Ediscovery Top 10 for 2010

Clearwell Systems has predicted an increased role for Early Case Assessment, E-Discovery Staffing and Platform-Based Solutions in its top 10 predictions for e-discovery in 2010.

Based on insights gathered from industry experts, enterprises and law firms, Clearwell expects one of the most significant priorities in the year ahead to be a greater focus on controlling e-discovery costs, and gaining better control over the entire, complex process. As a result, legal and IT departments are becoming more strategic about managing their electronic data while they proactively bring e-discovery in-house.

Clearwell's Top 10 Electronic Discovery Predictions for 2010 include:

1. Early case assessment (ECA) moves from a "nice to have" to a "must have" requirement for any matter involving electronically stored information (ESI). In 2009, ECA moved into the mainstream as a methodology to quickly understand case facts, assess risk and lower both data processing and attorney review costs. However in 2010, with the advancement of products and the increased socialization within the bar and the litigation support community, ECA will graduate into a core methodology for savvy litigators regardless of matter type or size.

2. Appetites for broad information lifecycle management initiatives will diminish as organizations will realize these programs are far too complex to solve specific pain points, and they often take too much time (measured in years) to execute. The economic reality is that these holistic, cross-systems, cross-department initiatives often fail to demonstrate the return on investment necessary in today's challenging economy.

3. Staffing roles will continue to evolve with a newfound focus on project management. The role of an in-house e-discovery coordinator will emerge as more of a project manager across the entire e-discovery process and has expertise in both, legal and IT. This shift will become increasingly necessary as e-discovery evolves into a standard business process that is repeatable, measurable, and defensible.

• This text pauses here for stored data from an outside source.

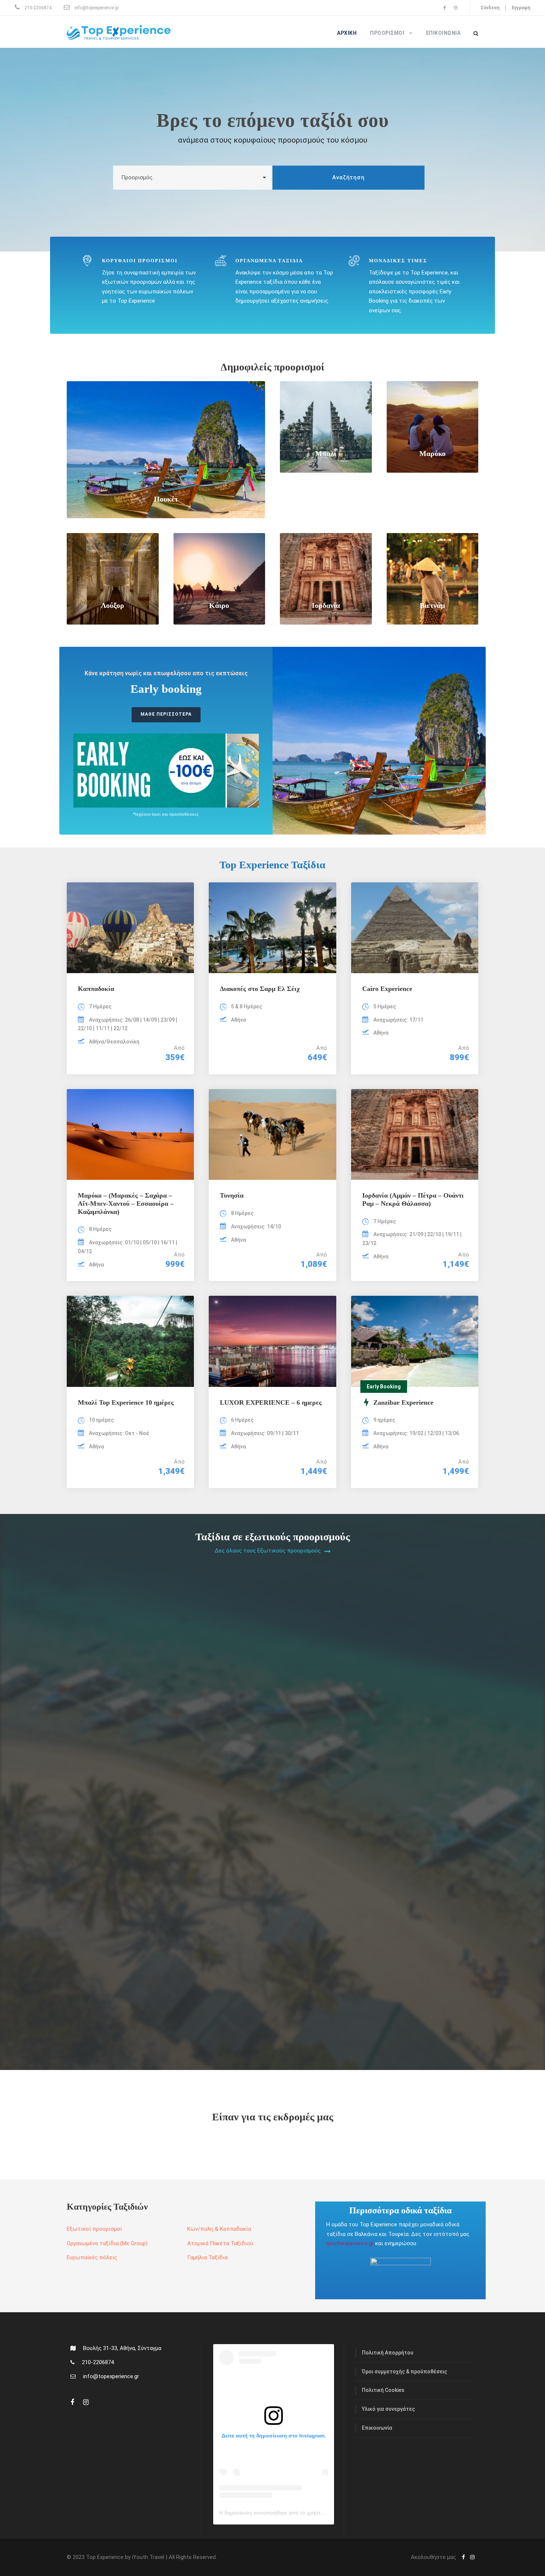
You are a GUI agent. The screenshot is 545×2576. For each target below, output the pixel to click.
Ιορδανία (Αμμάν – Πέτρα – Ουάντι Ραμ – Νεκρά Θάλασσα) (413, 1199)
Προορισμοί (387, 33)
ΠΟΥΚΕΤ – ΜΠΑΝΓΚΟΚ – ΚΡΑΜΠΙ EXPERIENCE (158, 1695)
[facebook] (444, 7)
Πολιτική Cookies (383, 2390)
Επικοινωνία (443, 33)
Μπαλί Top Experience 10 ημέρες (126, 1402)
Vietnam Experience (322, 1695)
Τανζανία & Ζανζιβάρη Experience (129, 2008)
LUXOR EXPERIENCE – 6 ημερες (271, 1402)
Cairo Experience (387, 988)
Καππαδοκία (96, 988)
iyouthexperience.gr (350, 2243)
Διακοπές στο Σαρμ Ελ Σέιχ (260, 988)
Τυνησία (232, 1195)
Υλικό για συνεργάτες (388, 2409)
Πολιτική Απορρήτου (387, 2353)
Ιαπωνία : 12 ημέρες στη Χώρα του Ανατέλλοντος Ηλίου (373, 2008)
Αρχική (347, 33)
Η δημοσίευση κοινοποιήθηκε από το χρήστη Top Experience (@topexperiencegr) (314, 2513)
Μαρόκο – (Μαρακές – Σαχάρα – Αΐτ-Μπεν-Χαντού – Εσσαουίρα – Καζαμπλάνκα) (126, 1203)
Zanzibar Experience (323, 1852)
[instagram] (456, 7)
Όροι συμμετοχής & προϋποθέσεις (404, 2371)
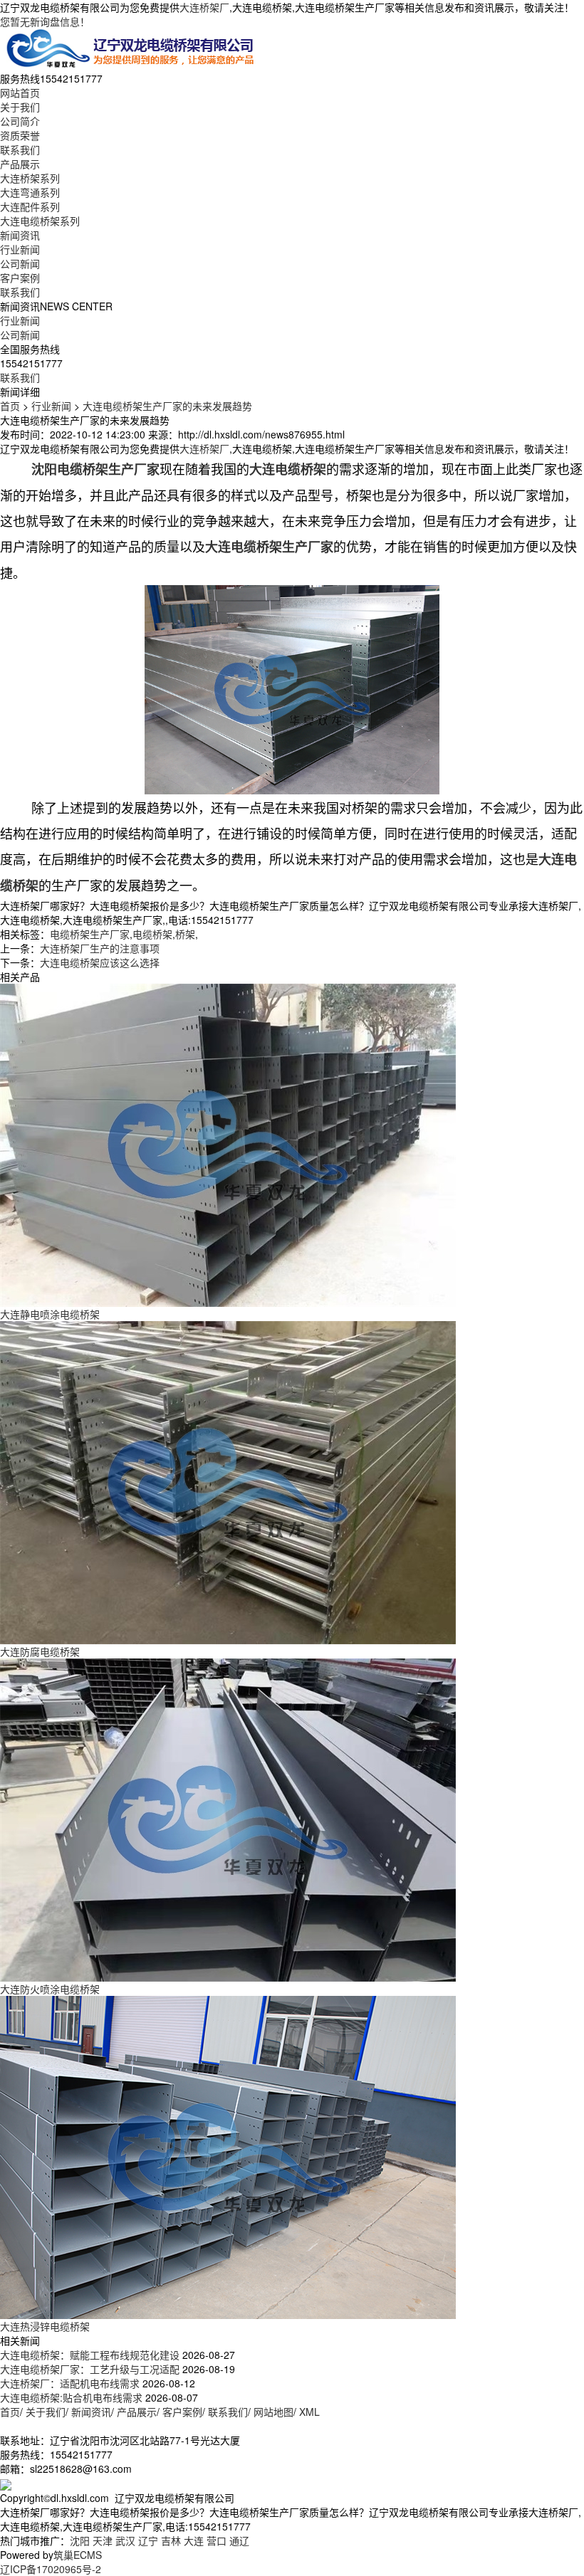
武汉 (125, 2540)
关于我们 (20, 107)
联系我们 (20, 149)
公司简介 (20, 121)
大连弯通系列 (30, 192)
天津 (103, 2540)
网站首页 (20, 92)
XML (309, 2411)
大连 (194, 2540)
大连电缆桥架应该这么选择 (100, 962)
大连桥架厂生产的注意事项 (100, 948)
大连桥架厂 (204, 7)
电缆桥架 (152, 934)
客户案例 (20, 277)
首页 (10, 406)
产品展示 (20, 164)
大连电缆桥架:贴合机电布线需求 (71, 2397)
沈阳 (80, 2540)
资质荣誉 (20, 135)
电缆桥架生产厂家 (90, 934)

4. Data analytics and statistical methodologies will gain traction to augment the type of subjective decision making approaches that have historically formed the backbone of the e-discovery search and review processes. These objective methodologies have long been called on as best practices by the likes of the Sedona Working Group. In 2010, they will start to move from theoretical to practical task as e-discovery tools increasingly move in-house.

5. Integrated e-discovery platforms will finally become a reality as customers graduate from painfully stitching point solutions together, thus requiring less physical document exporting and importing between applications, cutting costs and increasing defensibility.

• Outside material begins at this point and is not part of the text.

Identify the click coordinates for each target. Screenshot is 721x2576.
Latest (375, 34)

6. Associate-based linear document review processes will gradually go extinct, as both clients and law firms grow tired of expensive, brute force review processes. Data minimization using ECA products will reduce the number of documents reviewed. More review work will either be in-sourced or managed with specialized contract attorneys, who are often less expensive and better trained for this type of work.

7. FRE 502 (the Federal Rule of Evidence 502 was enacted in the US in 2008 to help alleviate the costs of electronic discovery) and "clawback" agreements will be increasingly used to reduce the need for any manual, eyes-on review, although many litigators will resist this trend because of the fears of "un-ringing the bell" when privileged information is disclosed in any context. Nevertheless, as ESI volumes increasingly become unmanageable, even reluctant attorneys will become increasingly comfortable with a less manual review process for ESI.

8. Alternatives to the much-lauded EDRM model will gain traction, as practitioners strive to find an even better, and perhaps more practical, project management framework, in many cases still acknowledging the role that the EDRM has taken in forming the lingua franca of the e-discovery industry.

9. The push for cooperation in the e-discovery process will make incremental progress. Increasingly, this type of cooperation, as strongly advocated by the Sedona Working Group, will be forced by judges and local rules. Sedona has been successful in getting the bench on board this initiative and there are now more than 100 judges who have signed up to show their support.

10. "Cloud" computing will begin to impact how e-discovery data preservation/collection is done, both in terms of social media and traditional applications. Companies will increasingly block social media applications due to fears surrounding the inability to preserve and collect this content. Companies will also demand that e-discovery products support preservation/collection from applications sitting in the cloud without significant degradation in performance and response times.

"In 2010 the bottom line will still be what matters first and foremost. By bringing e-discovery in-house, enterprises can have increased visibility into the costs involved, better control over the process of reviewing and processing electronic evidence, and a more strategic approach to their cases," said Dean Gonsowski, vice president of e-discovery services at Clearwell Systems.

"Given the steady pace of litigation and regulatory requests, we expect e-discovery next year to be regarded even more so as a core business process within the enterprise -- like sales, finance and manufacturing -- versus the reactive fire-drill it has been in the past."